In particular, for image object detection, for the Mixup augmentation, H2O Hydrogen Torch uses the union of all the target boxes in mixed images. In contrast, for the Cutmix augmentation, H2O Hydrogen Torch uses the target boxes from the corresponding region from each image. Also, H2O Hydrogen Torch cuts out and replaces only the corners of the images with a patch from another image during the Cutmix augmentation.

Mix Concentration¶

Grid search hyperparameter

Defines the concentration parameter value of the Beta probability distribution to generate mix ratios. A larger value will lead to more equal ratios (50% - 50%) for mixing. Mix concentration is only available when Mixup is selected in the Mix Image setting.

Mix Probability¶

Grid search hyperparameter

Defines the probability value to apply mix augmentation. The mix probability value is used for each batch or mix iteration. Mix probability is available when Mixup is selected in the Mix Image setting.

Example

If the mixing probability is specified as 0.3, mix augmentation will be applied to each batch (or mix iteration) with a probability of 0.3.

Mix Iterations¶

Grid search hyperparameter

Defines the number of times to apply mix augmentation on each batch. The larger the value, the more images are mixed into a single train sample. Mix iterations is available when you select Mixup in the Mix Image setting.

Architecture Settings¶

Backbone¶

Grid search hyperparameter

Defines the backbone neural network architecture to train the model.

Note

H2O Hydrogen Torch provides several backbone state-of-the-art neural network architectures for model training. When you select Faster RCnn or Fcos as the model type for the experiment, you can input any architecture name from the timm library.

Tip

Usually, it is good to use simpler architectures for quicker experiments and larger models when aiming for the highest accuracy.

Pretrained¶

Determines whether to use a pre-trained backbone model for the experiment. By default, this setting is turned On; therefore, the object detection model uses a pre-trained backbone model trained on a generic task to encode an image.
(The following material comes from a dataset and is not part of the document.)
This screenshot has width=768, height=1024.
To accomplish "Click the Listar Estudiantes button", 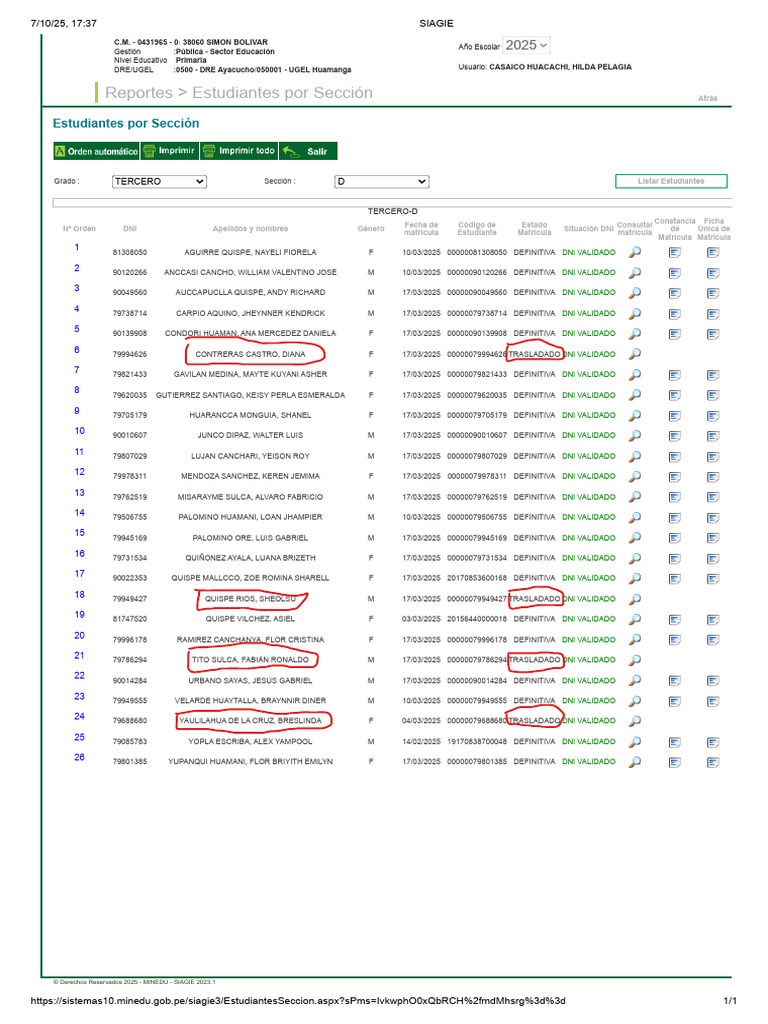I will pyautogui.click(x=671, y=181).
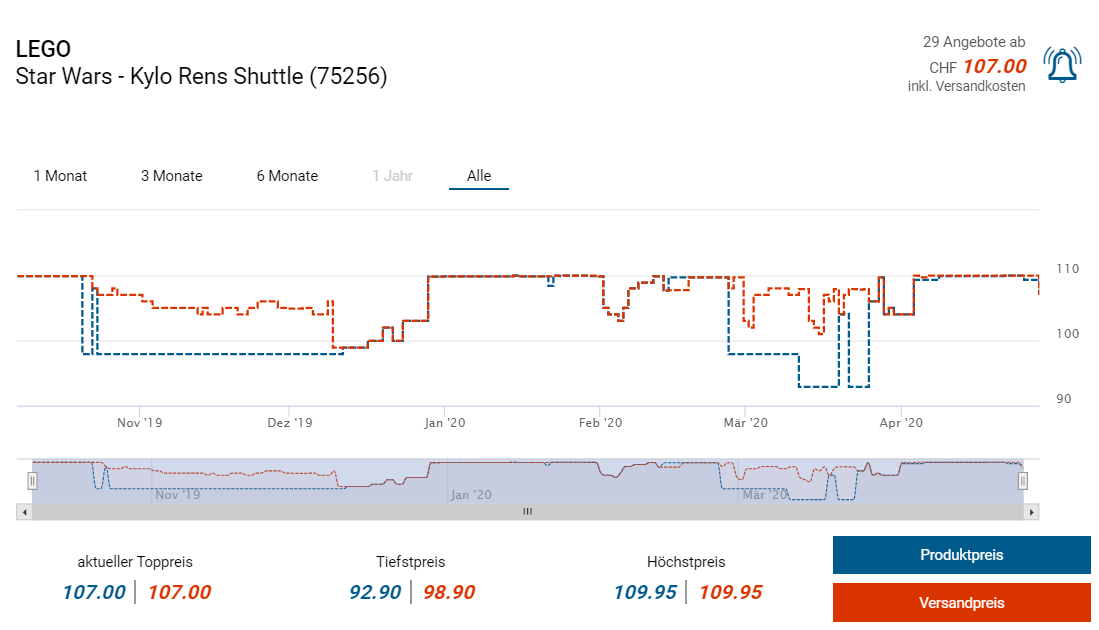Click the LEGO brand name

point(43,49)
When turned Off, H2O Hydrogen Torch assigns the initial weight values random values.

Drop Path Rate¶

Defines the drop path rate for the Backbone to use during training. The drop path rate prevents co-adaptation of parallel paths in networks, similar to how dropout prevents co-adaption of activations. If set to Default, it will pick the default setting for the respective backbone.

Note

This setting is available when Efficientdet is selected as the model type for the experiment.

Anchor Num Scales¶

Defines the number of anchor scales to use for each anchor box. You may want to change this to work with more fine-grained scales. Note that changing this setting will reset the head of the pre-trained model; in most use cases, it is recommended to use the default value.

Note

This setting is available when Efficientdet is selected as the model type for the experiment.

Anchor Scale¶

Defines the general scale factor for all anchor boxes; you may want to change this if your dataset contains a large amount of particularly small or large boxes.

Note

This setting is available when Efficientdet is selected as the model type for the experiment.

Anchor Aspect Ratios¶

Defines the different anchor aspect ratios for anchor boxes; in the best case, the selected anchor aspect ratios should match the default shapes in the dataset. Note that changing this setting will reset the head of the pre-trained model: in most use cases, it is recommended to use the default value.

Note

This setting is available when Efficientdet is selected as the model type for the experiment.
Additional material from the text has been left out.